Scaling a trading bot with a time-series database
We recently came across an interesting article by Marc van Duyn on “How to build a trading bot in 5 steps”, which walks through building a trading bot using an open-source Python library called the investing-algorithm-framework.
This framework comes with a suite of nice features such as order execution and tracking, broker and exchange connection, convenience methods for backtesting, as well as fast deployment options for various cloud providers. Out of the box, the investing algorithm framework works with a SQLite database or an in-memory db for data persistence.
This inspired us to explore how trading bots can scale effectively using a modern time-series database like QuestDB, especially for handling growing volumes of tick data. We got to thinking about how this proof-of-concept bot can be scaled up for an actual, production use case.
So we dove into this specific implementation and also tried a few other popular solutions to come up with a hypothetical exercise in scaling a trading bot with our next-generation time-series database. Why trading bots? As the volume of market data grows and trading strategies become more complex, scaling trading bots to handle high-frequency, multi-market scenarios has become essential.
Testing out Awesome Quant Examples
Before diving into our solution, we wanted to first check out some of the other popular libraries and frameworks linked in the original article. The Awesome Quant Github page aggregates a bunch of libraries and packages used for various parts of building a trading bot from data storage, model building, trading, and backtesting.
We didn’t go through each example in detail, but after reviewing some of the more popular packages, we bucketed them into these loose categories:
-
Fully managed solutions (Octo Cloud, Blankly Finance): these products were geared towards abstracting away the underlying framework and getting you up and running with a trading bot quickly. A lot of the functionality is wrapped in convenience functions.
-
Flexible Python frameworks (Quant Connect): on the other end were more low-level libraries and frameworks to allow the user to build the model in a modular manner, but required more user input to get to a working product.
-
Specialized frameworks dealing with a specific task (backtrader): there were also quite a few libraries and packages solely focused on a specific task like backtesting or portfolio analytics that works with other popular frameworks like
pandas
orscikit-learn
and left the implementation of a fully-working trading bot to the user.

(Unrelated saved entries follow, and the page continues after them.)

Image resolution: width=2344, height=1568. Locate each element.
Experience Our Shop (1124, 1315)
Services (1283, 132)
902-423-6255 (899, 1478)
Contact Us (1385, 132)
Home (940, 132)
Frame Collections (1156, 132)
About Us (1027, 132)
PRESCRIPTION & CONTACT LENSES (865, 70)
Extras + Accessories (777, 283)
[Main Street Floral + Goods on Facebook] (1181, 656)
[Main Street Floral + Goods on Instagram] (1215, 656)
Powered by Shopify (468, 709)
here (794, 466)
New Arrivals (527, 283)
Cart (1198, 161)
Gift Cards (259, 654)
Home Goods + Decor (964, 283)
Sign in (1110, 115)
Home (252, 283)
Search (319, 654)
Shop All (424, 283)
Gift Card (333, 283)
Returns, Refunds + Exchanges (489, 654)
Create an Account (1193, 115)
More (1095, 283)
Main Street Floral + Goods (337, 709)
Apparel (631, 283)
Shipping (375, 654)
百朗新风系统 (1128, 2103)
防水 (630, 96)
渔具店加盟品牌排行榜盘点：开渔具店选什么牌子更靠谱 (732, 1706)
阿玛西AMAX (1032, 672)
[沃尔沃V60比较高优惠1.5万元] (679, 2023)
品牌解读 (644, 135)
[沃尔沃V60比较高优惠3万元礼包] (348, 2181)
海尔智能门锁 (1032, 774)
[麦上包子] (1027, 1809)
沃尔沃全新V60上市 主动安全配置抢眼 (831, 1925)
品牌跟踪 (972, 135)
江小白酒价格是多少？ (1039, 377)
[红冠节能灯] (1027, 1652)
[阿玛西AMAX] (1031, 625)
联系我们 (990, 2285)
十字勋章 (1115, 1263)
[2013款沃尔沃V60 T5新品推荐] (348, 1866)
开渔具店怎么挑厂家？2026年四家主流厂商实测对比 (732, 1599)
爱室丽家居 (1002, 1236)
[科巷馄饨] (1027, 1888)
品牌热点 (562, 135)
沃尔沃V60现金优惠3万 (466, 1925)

Leaving aside the fully-managed solutions where the focus is on convenience and time to market, a lot of the demos and documentations for other frameworks are great for a quickstart tutorial but do not mention how to productionize and scale to a use case beyond personal or paper trading use case.
Looking at a lot of these examples, data sources are loaded on demand to train the algorithm and then run a backtest. While this is sufficient for one-off computation or for algorithms that run at a slower interval, for a more high-frequency use case or scaling up to multiple markets, we will need to separate loading the market data so that datasets can be leveraged by multiple consumers and not incur the cost of initialization from an external data source (either an API call or CSV loading).
It might look something like this:
Looks good, but there are limits. To address them and support scalable, production-ready use cases, we turn to QuestDB as a centralized, high-performance data backbone.
Scaling up with QuestDB
With QuestDB, we can have a separate data loading pipeline to ingest market data, and then on the trading bot side load that data in memory for buy/sell activities:
The advantages here are:
-
Ability to handle proprietary datasets beyond what’s readily available via an API (e.g., maybe you’re dealing with energy markets where you need to grab CSV data via SFTP)
-
Ability to preprocess the data into a format that is easily consumable by the trading algorithm (e.g., OHLV format)
-
Decoupling data storage builds fault-tolerant architectures, such as seamlessly switching to Exchange B if Exchange A becomes unavailable
-
Being able to visualize data for other use cases (e.g., accounting or compliance)
-
Scaling data to multiple strategies with a single source of truth
-
Easier to do historical analysis
-
Modularize backtesting and new trading algorithm deployment
The best part is that with an optimized database storing our data, we don’t take any performance hit. And we can still enjoy compatibility with popular data types like pandas, Parquet, and Apache Arrow that work out of the box with these Python libraries.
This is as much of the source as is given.